---------- STORED DATA ----------
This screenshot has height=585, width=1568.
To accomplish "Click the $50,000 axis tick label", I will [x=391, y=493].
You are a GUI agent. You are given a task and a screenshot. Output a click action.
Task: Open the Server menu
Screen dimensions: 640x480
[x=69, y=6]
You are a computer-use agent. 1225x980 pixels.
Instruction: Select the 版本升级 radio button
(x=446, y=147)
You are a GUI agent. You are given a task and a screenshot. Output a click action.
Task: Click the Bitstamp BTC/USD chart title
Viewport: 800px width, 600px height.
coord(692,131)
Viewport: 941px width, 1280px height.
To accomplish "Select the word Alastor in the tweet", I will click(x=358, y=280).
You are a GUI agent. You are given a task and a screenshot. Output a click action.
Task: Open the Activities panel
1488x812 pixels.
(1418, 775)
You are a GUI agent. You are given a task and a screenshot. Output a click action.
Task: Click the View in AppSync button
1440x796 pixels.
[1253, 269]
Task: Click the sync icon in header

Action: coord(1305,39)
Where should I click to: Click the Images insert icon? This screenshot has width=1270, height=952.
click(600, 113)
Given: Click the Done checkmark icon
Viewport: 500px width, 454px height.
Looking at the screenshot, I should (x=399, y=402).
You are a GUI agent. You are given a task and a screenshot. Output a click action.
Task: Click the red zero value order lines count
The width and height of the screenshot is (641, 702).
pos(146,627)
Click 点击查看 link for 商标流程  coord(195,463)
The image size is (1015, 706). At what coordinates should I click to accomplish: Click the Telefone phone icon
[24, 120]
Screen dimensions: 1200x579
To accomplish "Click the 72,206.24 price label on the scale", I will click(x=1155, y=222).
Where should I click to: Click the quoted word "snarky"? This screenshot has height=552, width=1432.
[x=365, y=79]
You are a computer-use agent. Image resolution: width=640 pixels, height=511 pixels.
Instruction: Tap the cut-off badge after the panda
----------
**WHAT THIS TASK INVOLVES**:
Return the entries in full, keeping every line exactly as it is.

**ANSWER TO THIS EXERCISE**:
This screenshot has height=585, width=1568.
To accomplish "Click the $50,000 axis tick label", I will [x=391, y=493].
You are a GUI agent. You are given a task and a screenshot. Output a click action.
Task: Open the Server menu
Screen dimensions: 640x480
[x=69, y=6]
You are a computer-use agent. 1225x980 pixels.
Instruction: Select the 版本升级 radio button
(x=446, y=147)
You are a GUI agent. You are given a task and a screenshot. Output a click action.
Task: Click the Bitstamp BTC/USD chart title
Viewport: 800px width, 600px height.
coord(692,131)
Viewport: 941px width, 1280px height.
To accomplish "Select the word Alastor in the tweet", I will click(x=358, y=280).
You are a GUI agent. You are given a task and a screenshot. Output a click action.
Task: Open the Activities panel
1488x812 pixels.
(1418, 775)
You are a GUI agent. You are given a task and a screenshot. Output a click action.
Task: Click the View in AppSync button
1440x796 pixels.
[1253, 269]
Task: Click the sync icon in header

Action: coord(1305,39)
Where should I click to: Click the Images insert icon? This screenshot has width=1270, height=952.
click(600, 113)
Given: Click the Done checkmark icon
Viewport: 500px width, 454px height.
Looking at the screenshot, I should (x=399, y=402).
You are a GUI agent. You are given a task and a screenshot. Output a click action.
Task: Click the red zero value order lines count
The width and height of the screenshot is (641, 702).
pos(146,627)
Click 点击查看 link for 商标流程  coord(195,463)
The image size is (1015, 706). At what coordinates should I click to accomplish: Click the Telefone phone icon
[24, 120]
Screen dimensions: 1200x579
To accomplish "Click the 72,206.24 price label on the scale", I will click(x=1155, y=222).
Where should I click to: Click the quoted word "snarky"? This screenshot has height=552, width=1432.
[x=365, y=79]
You are a computer-use agent. Image resolution: width=640 pixels, height=511 pixels.
Instruction: Tap the cut-off badge after the panda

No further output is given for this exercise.